**** Document passage ****

The IS31FL3730 driver chip has worked well for me on several projects, driving large multicolor matrix LED displays. It will support two matrices of up to 8x8 LEDs. Previous projects have used the larger LiteOn LTP2588AA displays which have a red and green LED at each dot, allowing 3 color choices per dot. On the driver chip, pins are shared between both LED matrices, with matrix 1 driving displays with their cathodes on the column pins and matrix 2 driving displays with their cathodes on the row pins. The larger displays have separate pins for the red and green arrays, but both sets have their cathodes on the column pins. By electrically rotating the second LED matrix, and connecting it's rows to the column pins on the driver chip, it appears to the chip that it's column pins are driving a common anode display. This rotation also makes the displayed characters rotate 90 degrees.

Inside the driver chip, there are two pairs of 11 8 bit registers, because the chip can support up to 11 column displays. I am only using 8 columns for both colors in the LTP2588AA displays. Each bit in each column register corresponds to a row in that column. A 1 in column register 2, bit 3 results in the LED connected to column 2, row 3  lighting up. Both matrices in the chip share the configuration, so the driver chip needs to be configured for 8 columns x 8 rows of active space.

**** Supplied data ****

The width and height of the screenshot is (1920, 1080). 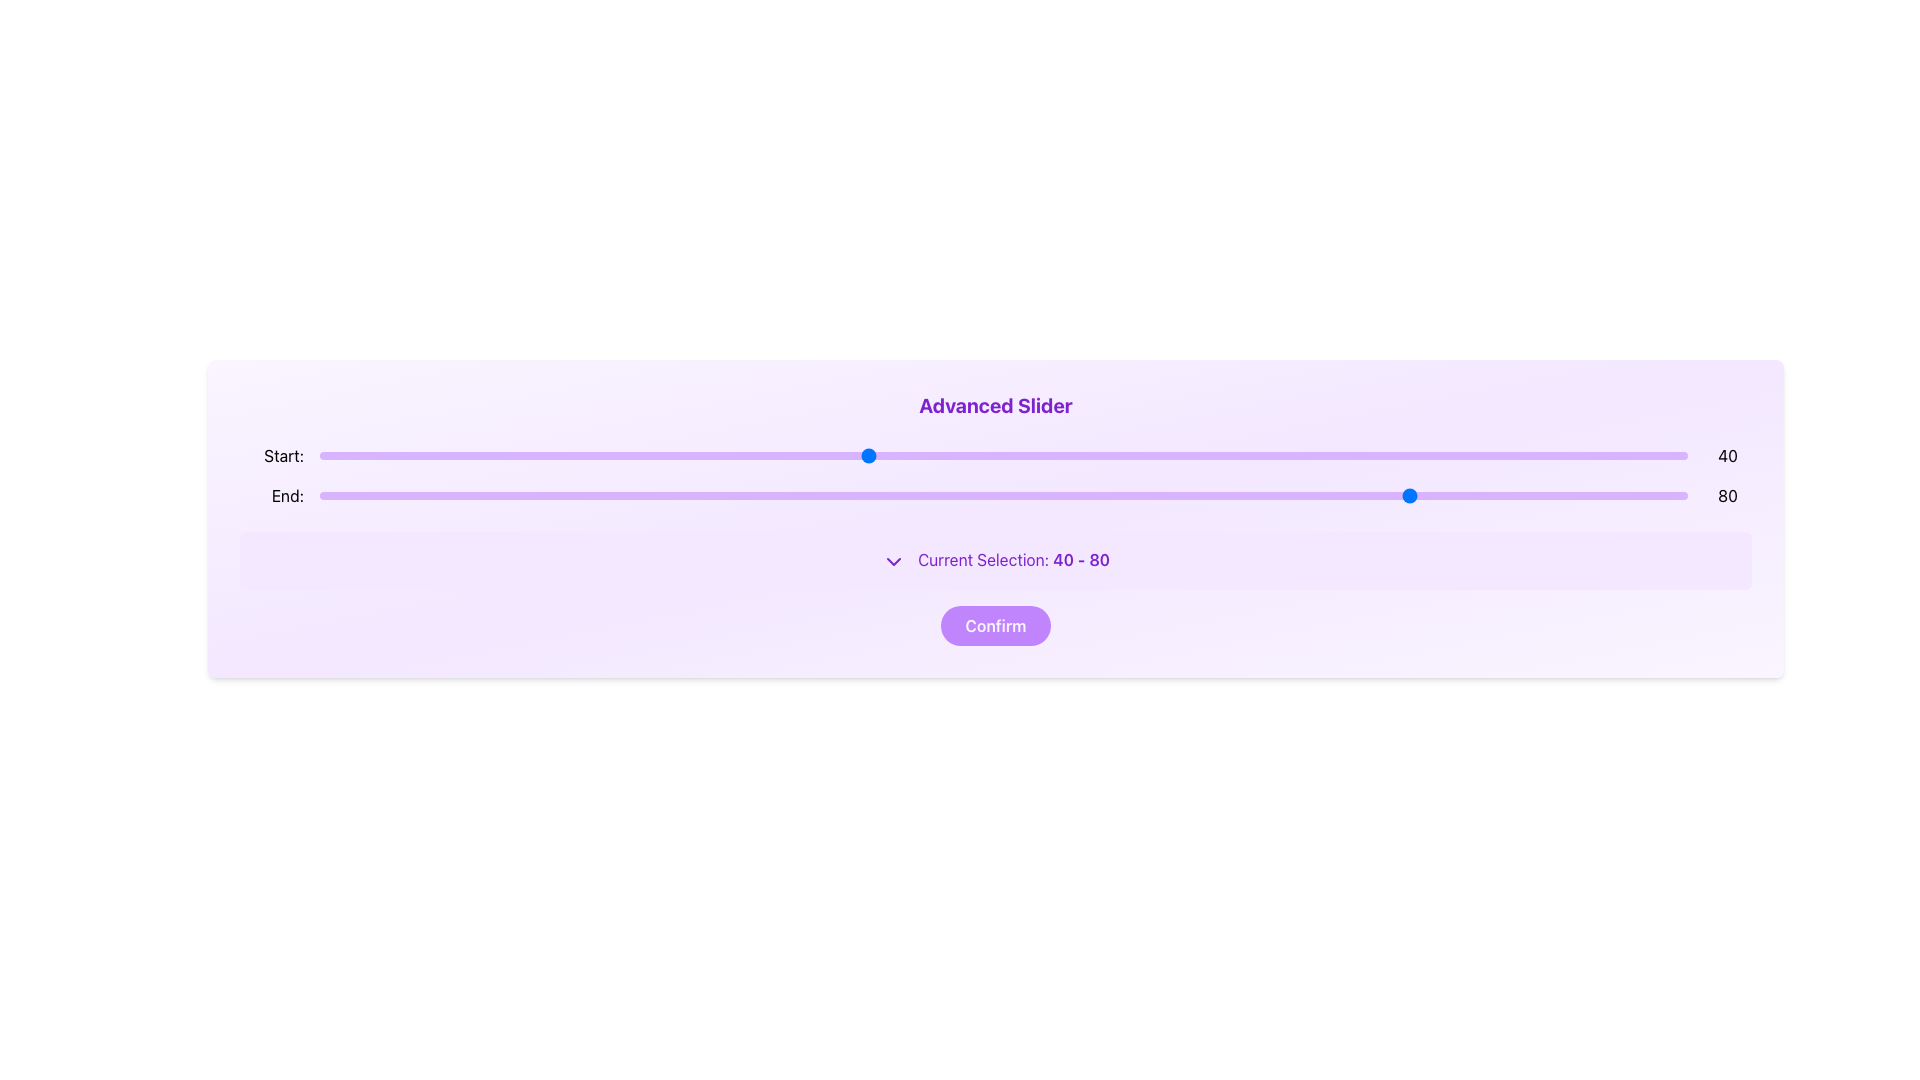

****

### To be done
(a) In the IS31FL3730 passage, why is the second LED matrix electrically rotated? Answer in one to three sentences.
(b) Reproduce the section of the IS31FL3730 passage that begins with the words containing "The IS31FL3730 driver" and ends with "rotate 90 degrees.".

### Solutions to the tasks
(a) On the chip, matrix 2 drives displays with their cathodes on the row pins, but the LTP2588AA has the cathodes of both its red and green arrays on the column pins. Connecting the second matrix's rows to the chip's column pins makes the chip see its column pins as driving a common anode display.

(b)
The IS31FL3730 driver chip has worked well for me on several projects, driving large multicolor matrix LED displays. It will support two matrices of up to 8x8 LEDs. Previous projects have used the larger LiteOn LTP2588AA displays which have a red and green LED at each dot, allowing 3 color choices per dot. On the driver chip, pins are shared between both LED matrices, with matrix 1 driving displays with their cathodes on the column pins and matrix 2 driving displays with their cathodes on the row pins. The larger displays have separate pins for the red and green arrays, but both sets have their cathodes on the column pins. By electrically rotating the second LED matrix, and connecting it's rows to the column pins on the driver chip, it appears to the chip that it's column pins are driving a common anode display. This rotation also makes the displayed characters rotate 90 degrees.